==== ENTRIES SHOWN
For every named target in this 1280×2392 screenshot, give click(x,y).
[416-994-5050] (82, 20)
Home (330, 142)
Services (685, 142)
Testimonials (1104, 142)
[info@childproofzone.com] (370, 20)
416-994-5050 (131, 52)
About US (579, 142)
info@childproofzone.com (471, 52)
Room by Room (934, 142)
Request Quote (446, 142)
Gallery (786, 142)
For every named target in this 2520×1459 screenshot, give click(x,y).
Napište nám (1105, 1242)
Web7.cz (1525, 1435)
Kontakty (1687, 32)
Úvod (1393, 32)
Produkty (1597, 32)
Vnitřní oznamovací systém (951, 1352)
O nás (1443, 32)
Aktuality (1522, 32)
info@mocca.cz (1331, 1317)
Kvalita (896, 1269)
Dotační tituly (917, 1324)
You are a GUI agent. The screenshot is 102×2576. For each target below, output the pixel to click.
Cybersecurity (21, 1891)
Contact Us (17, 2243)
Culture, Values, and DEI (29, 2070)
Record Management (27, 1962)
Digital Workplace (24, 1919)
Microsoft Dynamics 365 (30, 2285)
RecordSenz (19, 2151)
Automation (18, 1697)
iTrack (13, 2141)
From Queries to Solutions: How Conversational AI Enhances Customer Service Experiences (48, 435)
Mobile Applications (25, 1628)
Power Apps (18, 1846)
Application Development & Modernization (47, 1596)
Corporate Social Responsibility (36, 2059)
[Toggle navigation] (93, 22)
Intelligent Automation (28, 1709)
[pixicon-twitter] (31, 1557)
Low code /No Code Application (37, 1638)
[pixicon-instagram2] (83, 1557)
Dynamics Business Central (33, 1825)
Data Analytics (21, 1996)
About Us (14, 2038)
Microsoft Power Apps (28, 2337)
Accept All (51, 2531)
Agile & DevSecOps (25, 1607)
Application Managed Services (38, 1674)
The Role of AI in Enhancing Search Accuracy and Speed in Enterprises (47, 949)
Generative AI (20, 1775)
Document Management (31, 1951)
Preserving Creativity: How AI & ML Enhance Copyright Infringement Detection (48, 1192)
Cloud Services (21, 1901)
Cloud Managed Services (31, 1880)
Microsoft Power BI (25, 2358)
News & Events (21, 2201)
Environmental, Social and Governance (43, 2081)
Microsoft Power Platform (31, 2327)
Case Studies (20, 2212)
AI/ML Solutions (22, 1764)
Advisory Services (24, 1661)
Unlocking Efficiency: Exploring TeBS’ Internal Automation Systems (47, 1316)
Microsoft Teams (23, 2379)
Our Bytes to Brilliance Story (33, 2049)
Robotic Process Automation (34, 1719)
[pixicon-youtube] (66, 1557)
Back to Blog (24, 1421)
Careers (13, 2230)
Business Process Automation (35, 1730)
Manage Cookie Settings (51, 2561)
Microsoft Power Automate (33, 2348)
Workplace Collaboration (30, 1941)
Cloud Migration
========
• **TASK OBJECTIVE**: Report each row above that contains the string "info", copying the full row.

• **COMPLETE OUTPUT**:
[info@childproofzone.com] (370, 20)
info@childproofzone.com (471, 52)
info@mocca.cz (1331, 1317)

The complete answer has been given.